The team is also pursuing the question of reversibility: “In our work, when we use an animal model, we see partial recovery with BCG vaccination, suggesting that some of these damaging responses can be reversed. This opens exciting new avenues to treat dysfunctional neutrophil inflammation and improve infection responses,” said Walmsley.

Future work is needed to understand whether staged ascents or tailored acclimatization regimes minimize immune reprogramming.

For mountaineers, the risk lies not only in the mountains, but potentially in the months that follow their descent.

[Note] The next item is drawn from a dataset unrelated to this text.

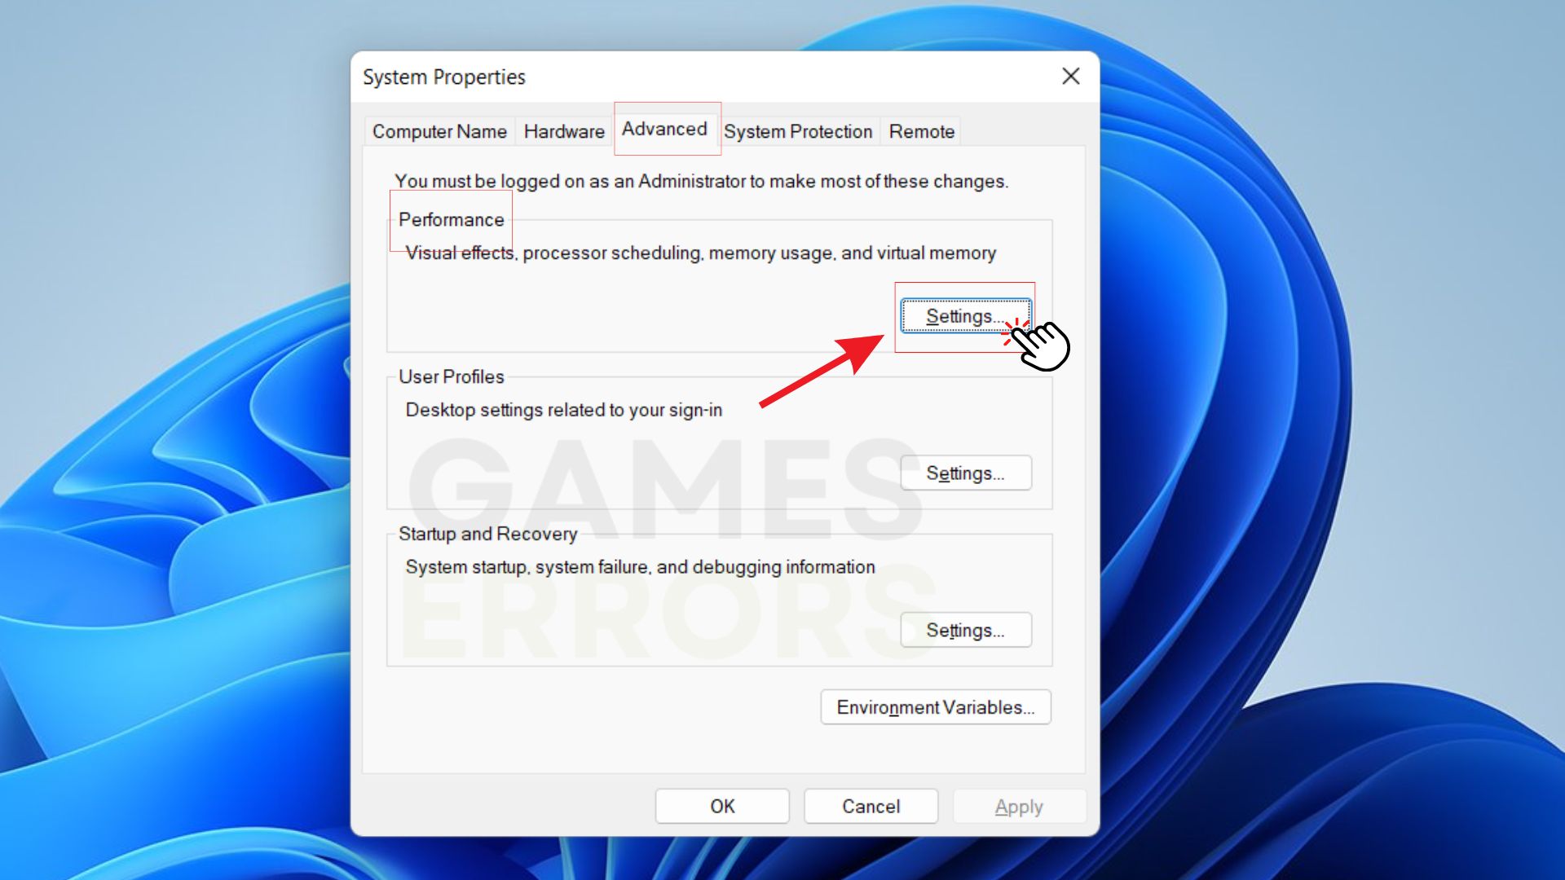Select the Advanced tab
The image size is (1565, 880).
(x=664, y=129)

Reference: Sanchez-Garcia MA, Sadiku P, Ortmann BM, et al. Hypoxia induces histone clipping and H3K4me3 loss in neutrophil progenitors resulting in long-term impairment of neutrophil immunity. Nat Immunol. 2025. doi: 10.1038/s41590-025-02301-9

About the interviewee:

Dr. Sarah Walmsley is a professor of respiratory medicine at the University of Edinburgh, an honorary consultant physician at NHS Lothian and dean of research and a director of the Edinburgh Clinical Academic Training Scheme. Walmsley undertook her medical training at the University of Edinburgh graduating in 1997, and an MRC training fellowship at the University of Cambridge with award of her PhD in 2004.  

Her specialist training in Respiratory Medicine was in Sheffield, where she also held a Wellcome Intermediate Fellowship, prior to her move to Edinburgh as a Wellcome Senior Clinical Fellow.  During this time, Walmsley had two periods of maternity leave.  She is currently based in the Centre for Inflammation Research in the Institute for Regeneration and Repair in Edinburgh.  Her work is focused on understanding how local oxygen and nutrient availability in the inflamed environment can reprogram neutrophil behaviour in both acute and chronic inflammatory lung disease states.